Wer chattet, ist schöner und jünger als im wirklichen Leben, die schnell hingetippten Sprachfetzen sind verführerischer als jeder Flirt in der Disko

von JUTTA HEESS

(pechlucky hat den Kanal betreten)

susa-sue: will hier jemand chatten????

pechlucky: hi!

intelligence23*: hi pechlucky!

susa-sue: hallo pech!

So schnell kann es gehen. Kaum habe ich den kleinen Zeh in den Chat-Room gesetzt, werde ich auch schon niedergegrüßt. Aber das gehört. zur Chattikette. Jeder Neuankömmling wird freundlich aufgenommen, anders als im wirklichen Leben, wo man auch mal die Straßenseite wechselt – im Chat ist Höflichkeit angesagt. Zu Beginn zumindest. Offenbart der Gesprächspartner allerdings unerwünschte Eigenschaften, kann es mit der Freundlichkeit schnell zu Ende sein.

annabella: bist du m oder w?

pechlucky: w

(annabella verlässt den Raum)

Da hat sich die schöne Anna etwas anderes erhofft und wird wohl in einem anderen Chat-Room ihr Glück versuchen. Ihre Chancen, einen Traumprinzen per Web zu finden, stehen nicht schlecht. Laut einer Umfrage des Emnid-Instituts sind 50 Prozent der Deutschen davon überzeugt, das Internet sei zum Kennen- und Liebenlernen bestens geeignet. 9 Millionen Deutsche nutzen es regelmäßig zur Kontaktpflege – und nicht wenige Internetflirts endeten vor dem Traualtar.

+++

Aufgabe A -> Wie viele Deutsche nutzen dem Textauszug über das Chatten zufolge das Internet regelmäßig zur Kontaktpflege?
Aufgabe B -> Führe den Textauszug über das Chatten im gleichen Stil fort, beginnend nach seinem letzten Satz.

Einträge aus einem Datensatz

+++

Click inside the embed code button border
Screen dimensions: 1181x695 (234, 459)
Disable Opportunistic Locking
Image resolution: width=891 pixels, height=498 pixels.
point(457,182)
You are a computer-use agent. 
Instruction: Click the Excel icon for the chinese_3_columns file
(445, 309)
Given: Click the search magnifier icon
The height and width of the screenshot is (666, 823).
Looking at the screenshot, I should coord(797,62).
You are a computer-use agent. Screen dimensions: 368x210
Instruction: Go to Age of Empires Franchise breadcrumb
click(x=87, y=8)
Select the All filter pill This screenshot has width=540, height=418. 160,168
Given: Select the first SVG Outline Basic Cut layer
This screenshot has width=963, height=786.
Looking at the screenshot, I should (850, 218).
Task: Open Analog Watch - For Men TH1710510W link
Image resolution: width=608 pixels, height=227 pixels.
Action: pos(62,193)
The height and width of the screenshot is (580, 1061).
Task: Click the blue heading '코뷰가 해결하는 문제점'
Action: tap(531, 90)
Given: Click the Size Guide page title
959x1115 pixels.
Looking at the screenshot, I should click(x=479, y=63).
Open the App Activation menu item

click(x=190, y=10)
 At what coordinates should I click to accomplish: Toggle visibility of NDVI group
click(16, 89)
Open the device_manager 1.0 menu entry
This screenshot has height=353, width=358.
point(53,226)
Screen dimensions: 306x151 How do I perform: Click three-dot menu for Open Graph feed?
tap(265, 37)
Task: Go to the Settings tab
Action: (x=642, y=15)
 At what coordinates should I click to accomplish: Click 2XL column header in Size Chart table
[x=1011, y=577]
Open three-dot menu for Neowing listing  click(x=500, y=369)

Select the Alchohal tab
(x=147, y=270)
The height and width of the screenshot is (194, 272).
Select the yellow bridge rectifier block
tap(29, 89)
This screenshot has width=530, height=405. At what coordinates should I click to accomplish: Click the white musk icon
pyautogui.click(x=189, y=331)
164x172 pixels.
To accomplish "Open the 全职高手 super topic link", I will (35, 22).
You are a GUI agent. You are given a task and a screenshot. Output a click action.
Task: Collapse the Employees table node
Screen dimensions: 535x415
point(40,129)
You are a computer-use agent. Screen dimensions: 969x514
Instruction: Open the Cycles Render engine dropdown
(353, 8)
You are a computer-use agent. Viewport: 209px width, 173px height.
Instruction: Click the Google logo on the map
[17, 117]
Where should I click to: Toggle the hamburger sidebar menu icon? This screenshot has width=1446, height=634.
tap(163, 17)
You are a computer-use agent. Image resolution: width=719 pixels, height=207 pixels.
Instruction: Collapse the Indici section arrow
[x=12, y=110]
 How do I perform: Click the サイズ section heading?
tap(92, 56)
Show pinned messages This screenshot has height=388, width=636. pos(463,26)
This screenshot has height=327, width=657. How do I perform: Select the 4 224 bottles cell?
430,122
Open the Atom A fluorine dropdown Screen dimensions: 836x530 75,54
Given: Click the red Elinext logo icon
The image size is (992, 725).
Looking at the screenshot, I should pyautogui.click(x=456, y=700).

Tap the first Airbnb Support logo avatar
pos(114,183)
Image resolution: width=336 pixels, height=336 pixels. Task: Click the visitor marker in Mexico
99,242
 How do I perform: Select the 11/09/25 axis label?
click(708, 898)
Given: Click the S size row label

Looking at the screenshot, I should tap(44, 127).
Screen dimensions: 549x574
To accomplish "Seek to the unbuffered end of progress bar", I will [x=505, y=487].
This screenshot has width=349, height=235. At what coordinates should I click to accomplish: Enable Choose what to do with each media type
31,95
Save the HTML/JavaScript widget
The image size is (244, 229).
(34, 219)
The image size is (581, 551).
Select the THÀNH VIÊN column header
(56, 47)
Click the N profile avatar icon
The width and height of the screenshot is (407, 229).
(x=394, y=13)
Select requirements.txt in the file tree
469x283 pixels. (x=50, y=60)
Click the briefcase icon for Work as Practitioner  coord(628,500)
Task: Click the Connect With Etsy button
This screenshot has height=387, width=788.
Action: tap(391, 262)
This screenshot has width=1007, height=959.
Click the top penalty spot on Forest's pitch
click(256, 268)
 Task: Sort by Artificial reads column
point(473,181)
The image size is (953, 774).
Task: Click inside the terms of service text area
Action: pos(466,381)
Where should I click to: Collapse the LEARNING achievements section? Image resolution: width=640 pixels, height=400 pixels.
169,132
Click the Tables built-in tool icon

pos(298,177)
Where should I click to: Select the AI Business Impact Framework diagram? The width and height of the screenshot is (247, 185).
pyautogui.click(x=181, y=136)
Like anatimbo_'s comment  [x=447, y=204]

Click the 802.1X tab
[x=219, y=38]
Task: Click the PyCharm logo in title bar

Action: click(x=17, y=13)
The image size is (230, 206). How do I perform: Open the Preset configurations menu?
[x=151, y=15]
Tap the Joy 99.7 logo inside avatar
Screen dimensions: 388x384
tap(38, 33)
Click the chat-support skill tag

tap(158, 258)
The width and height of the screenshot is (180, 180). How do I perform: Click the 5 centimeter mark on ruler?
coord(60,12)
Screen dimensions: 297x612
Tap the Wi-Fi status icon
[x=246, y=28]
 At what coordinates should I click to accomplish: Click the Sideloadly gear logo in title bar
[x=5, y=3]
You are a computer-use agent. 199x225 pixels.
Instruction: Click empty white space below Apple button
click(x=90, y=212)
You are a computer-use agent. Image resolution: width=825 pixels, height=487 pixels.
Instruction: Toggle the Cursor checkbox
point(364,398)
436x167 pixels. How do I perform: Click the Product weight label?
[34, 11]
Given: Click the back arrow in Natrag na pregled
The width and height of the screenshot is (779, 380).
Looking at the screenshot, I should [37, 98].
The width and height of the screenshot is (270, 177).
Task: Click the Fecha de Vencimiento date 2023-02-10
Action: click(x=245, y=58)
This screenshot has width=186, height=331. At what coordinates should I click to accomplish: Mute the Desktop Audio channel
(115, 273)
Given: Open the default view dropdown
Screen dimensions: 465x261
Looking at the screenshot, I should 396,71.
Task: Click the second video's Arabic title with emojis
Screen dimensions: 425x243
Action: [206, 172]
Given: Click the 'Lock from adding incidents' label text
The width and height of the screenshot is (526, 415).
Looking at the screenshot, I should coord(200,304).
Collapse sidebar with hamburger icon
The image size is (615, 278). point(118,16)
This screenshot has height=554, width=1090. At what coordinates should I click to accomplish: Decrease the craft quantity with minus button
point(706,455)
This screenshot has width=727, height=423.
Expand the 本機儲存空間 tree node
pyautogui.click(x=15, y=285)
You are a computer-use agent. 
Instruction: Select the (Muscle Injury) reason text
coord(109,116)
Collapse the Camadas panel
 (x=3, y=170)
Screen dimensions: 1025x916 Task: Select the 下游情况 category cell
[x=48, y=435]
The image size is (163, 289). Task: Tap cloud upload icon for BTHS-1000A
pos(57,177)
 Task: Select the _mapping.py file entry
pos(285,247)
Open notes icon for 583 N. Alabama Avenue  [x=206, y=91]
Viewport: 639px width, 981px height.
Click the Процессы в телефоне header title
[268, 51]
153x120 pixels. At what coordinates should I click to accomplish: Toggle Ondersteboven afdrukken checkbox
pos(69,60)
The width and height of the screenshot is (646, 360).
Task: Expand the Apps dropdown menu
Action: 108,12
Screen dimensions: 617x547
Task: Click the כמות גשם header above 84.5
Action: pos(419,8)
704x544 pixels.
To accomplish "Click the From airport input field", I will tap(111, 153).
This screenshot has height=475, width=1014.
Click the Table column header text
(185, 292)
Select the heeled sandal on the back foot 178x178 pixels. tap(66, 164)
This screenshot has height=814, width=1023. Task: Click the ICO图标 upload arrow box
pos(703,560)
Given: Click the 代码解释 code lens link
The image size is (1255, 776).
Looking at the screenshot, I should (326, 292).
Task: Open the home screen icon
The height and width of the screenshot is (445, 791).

+++

Erwartete Ausgabe A -> 9 Millionen Deutsche.

Erwartete Ausgabe B ->
Sie klickt mich, sie klickt mich nicht – das Web als modernes Gänseblümchen. Langzeitstudien aus den USA belegen, dass die Verliebtheit in einen virtuellen Fremden größer sein kann als die in einen realen Partner. Der Reiz des Unbekannten ist groß, zudem kann man sich im Chat schöner und intelligenter darstellen, als man in Wirklichkeit ist.

spacecowboy: ich bin 27, groß, schlank und habe dunkle haare und braune augen. und du?

juhee: bin klein, dick, schon über 35 und habe augenringe.

spacecowboy: ach so.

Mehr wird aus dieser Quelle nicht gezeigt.